▸ Liste des tâches
**A)** D'après l'article sur les équipements sportifs des communes, autour de quel montant le budget de l'Agence nationale du sport s'est-il stabilisé ?
**B)** Rédigez la suite de l'article sur les équipements sportifs des communes, à partir de la fin de son dernier paragraphe.

=== Section du document ===

Congrès des maires – Face à la contrainte budgétaire, les communes lorgnent vers la mutualisation des équipements sportifs
Si les moyens financiers de l'Agence nationale du sport sont globalement maintenus pour 2025, les communes doivent faire preuve d'inventivité pour financer et rénover leurs équipements sportifs. Elles sont de plus en plus nombreuses à penser à la mutualisation, notamment avec les équipements scolaires.
Alors que 1,5 million de Français supplémentaires ont demandé, à la rentrée de septembre, une licence sportive, toutes les collectivités se sont retrouvées avec un problème identique : comment accueillir ces nouveaux pratiquants dans des équipements vieillissants et en nombre insuffisant ? En ouverture du Congrès des maires, mardi 19 novembre, lors d'un débat intitulé "Politique sportive, saisir la balle au bond après les Jeux !", les participants ont tenté de résoudre l'équation.
Dans la salle, seul Mohamed Gnabaly, maire de L'Île-Saint-Denis (Seine-Saint-Denis), une commune au cœur de l'organisation des Jeux, apparaît serein : "Je suis devenu du jour au lendemain le maire dont la ville a le plus haut taux d'équipements sportifs du département." À ses côtés, Noëlle Chenot, maire de Surzur (Morbihan) et coprésidente de la commission du sport de l'Association des maires de France (AMF), refroidit l'atmosphère : "On n'est pas tous logés à la même enseigne. C'est bien pour les communes qui ont bénéficié des Jeux, mais il ne faut pas oublier les 36.000 autres... C'est là que le problème du financement va être primordial. On a laissé beaucoup de monde sur le carreau et aujourd'hui, on n'a pas de créneau dans nos gymnases." Un constat partagé par l'autre coprésident de la commission du sport de l'AMF et maire de Chambly (Oise), David Lazarus : "Tous les forums de rentrée, dans toutes nos villes, ont fait le même constat d'une augmentation de 20 à 30% des demandes de licences. Malheureusement, il n'y a pas assez d'équipements pour pouvoir y répondre."
Des subventions de l'ANS "accessibles"
Sur la question du financement des équipements, David Lazarus prend sa casquette de président de l'Agence nationale du sport (ANS) par intérim et reconnaît que "l'ANS s'en sort plutôt pas mal, là où, plus globalement, les crédits du sport sont en baisse. On devrait pouvoir faire face cette année à l'ensemble de la seconde phase du Plan 5.000 équipements, qui vise à réaliser des équipements structurants et de proximité." De son côté, Frédéric Sanaur, directeur général de l'ANS, se félicite de la "stabilisation du budget de l'agence autour de 400 millions d'euros, contre 270 millions à son lancement il y a cinq ans".

=== Lignes de données ===

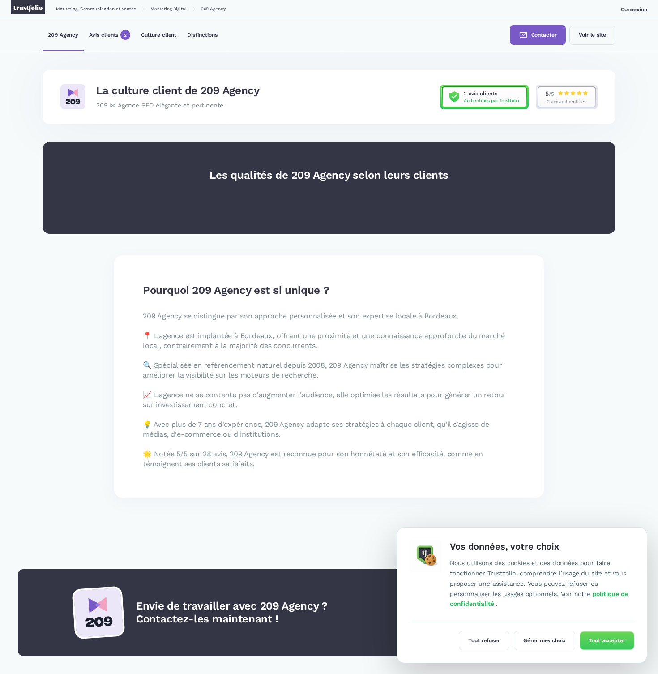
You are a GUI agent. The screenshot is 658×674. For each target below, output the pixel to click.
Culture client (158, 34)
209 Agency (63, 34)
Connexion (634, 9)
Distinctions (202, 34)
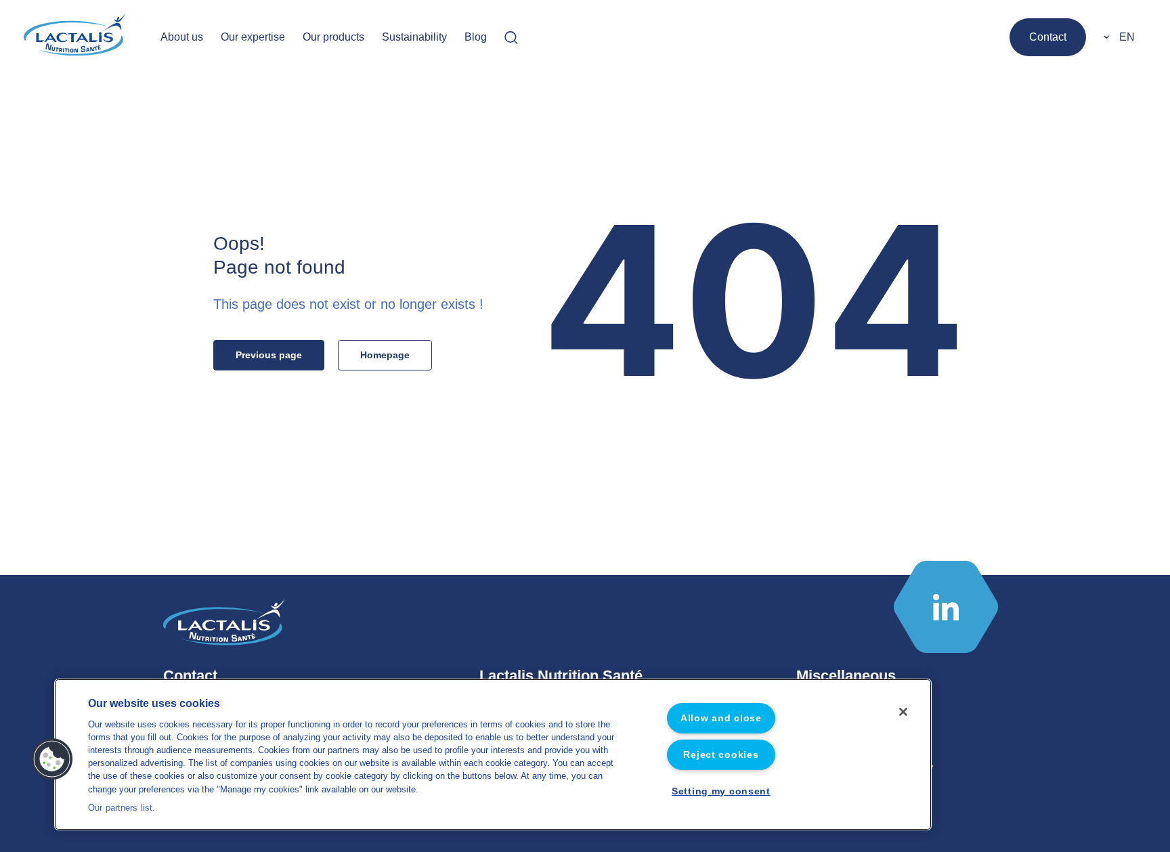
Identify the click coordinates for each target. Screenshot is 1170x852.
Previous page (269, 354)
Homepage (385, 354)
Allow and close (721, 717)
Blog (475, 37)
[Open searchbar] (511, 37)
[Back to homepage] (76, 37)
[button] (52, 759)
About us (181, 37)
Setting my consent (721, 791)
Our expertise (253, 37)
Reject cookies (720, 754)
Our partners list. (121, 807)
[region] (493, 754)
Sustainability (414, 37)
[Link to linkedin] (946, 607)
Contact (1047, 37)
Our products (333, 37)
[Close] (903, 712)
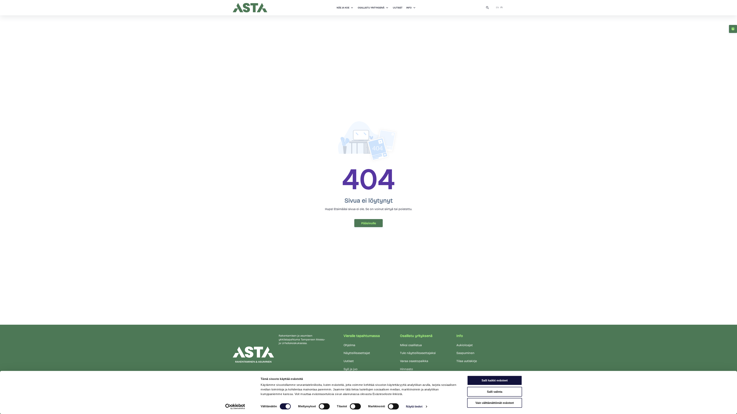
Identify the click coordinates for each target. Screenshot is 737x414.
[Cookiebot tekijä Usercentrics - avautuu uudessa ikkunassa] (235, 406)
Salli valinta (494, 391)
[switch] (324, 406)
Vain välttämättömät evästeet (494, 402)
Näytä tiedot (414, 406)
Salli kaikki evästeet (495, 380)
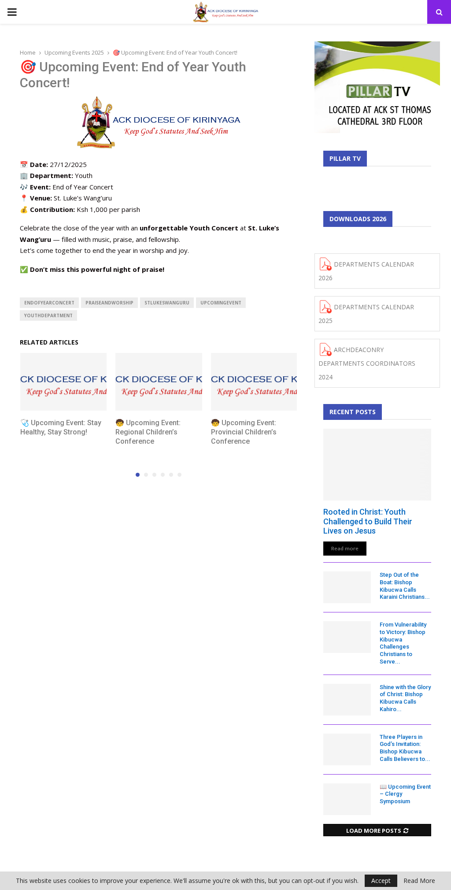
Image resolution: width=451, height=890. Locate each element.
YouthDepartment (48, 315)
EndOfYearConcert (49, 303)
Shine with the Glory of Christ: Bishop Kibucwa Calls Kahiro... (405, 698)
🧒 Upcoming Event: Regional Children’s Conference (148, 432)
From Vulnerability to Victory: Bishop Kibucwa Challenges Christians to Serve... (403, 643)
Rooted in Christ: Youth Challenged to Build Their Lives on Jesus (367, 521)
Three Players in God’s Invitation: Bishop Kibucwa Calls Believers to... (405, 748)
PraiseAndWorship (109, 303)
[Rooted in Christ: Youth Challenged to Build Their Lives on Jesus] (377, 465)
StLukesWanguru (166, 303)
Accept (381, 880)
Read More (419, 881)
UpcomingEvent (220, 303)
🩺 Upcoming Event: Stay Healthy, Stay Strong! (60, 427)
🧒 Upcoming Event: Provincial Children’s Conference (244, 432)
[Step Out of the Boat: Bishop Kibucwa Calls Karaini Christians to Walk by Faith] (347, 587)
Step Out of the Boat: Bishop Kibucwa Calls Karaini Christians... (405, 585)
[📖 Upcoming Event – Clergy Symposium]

===

▸ Problèmes résolus
**A)** Autour de 400 millions d'euros, contre 270 millions à son lancement il y a cinq ans.

**B)**
Noëlle Chenot, peu suspecte de donner dans la langue de bois, y va aussi de son satisfecit : "L'ANS a apporté aux petites communes une grande chose qu'on a peu ailleurs : la possibilité de monter des projets de subvention acceptables par tous, sans avoir derrière une équipe municipale qui soit une bête de concours. Car s'il y a une chose que l'État a bien comprise, c'est que plus il nous complexifie l'affaire moins on est nombreux à remplir des demandes. Si le plan 5.000 équipements a si bien marché, c'est que tout le monde a pu remplir ces dossiers, c'était hyper accessible."
"On n'est pas là pour donner un avis consultatif"
Le débat tournerait-il au consensus mou ? Pas tout à fait. Car Noëlle Chenot est aussi présidente de la conférence des financeurs du sport de Bretagne, une instance censée incarner une nouvelle gouvernance du sport partagée qui s'est révélée un peu trop verticale : "Je me suis fait l'écho de plusieurs présidents de conférence des financeurs pour dire qu'on n'est pas là pour faire bonne figure et donner un avis consultatif face à une préfecture de région qui met ou non un véto et choisit certains projets au détriment d'autres. Notre préfet avait voulu mettre tout l'argent sur un seul projet de piscine, j'ai trouvé ça hallucinant. Ça a dû remonter car on nous a proposé une expérimentation : la conférence des financeurs allait proposer la répartition financière et le préfet ne ferait que valider ce que nous avions décidé. Nous avons départementalisé les enveloppes et chaque département a pu cibler ses besoins."
Être "dans le partage"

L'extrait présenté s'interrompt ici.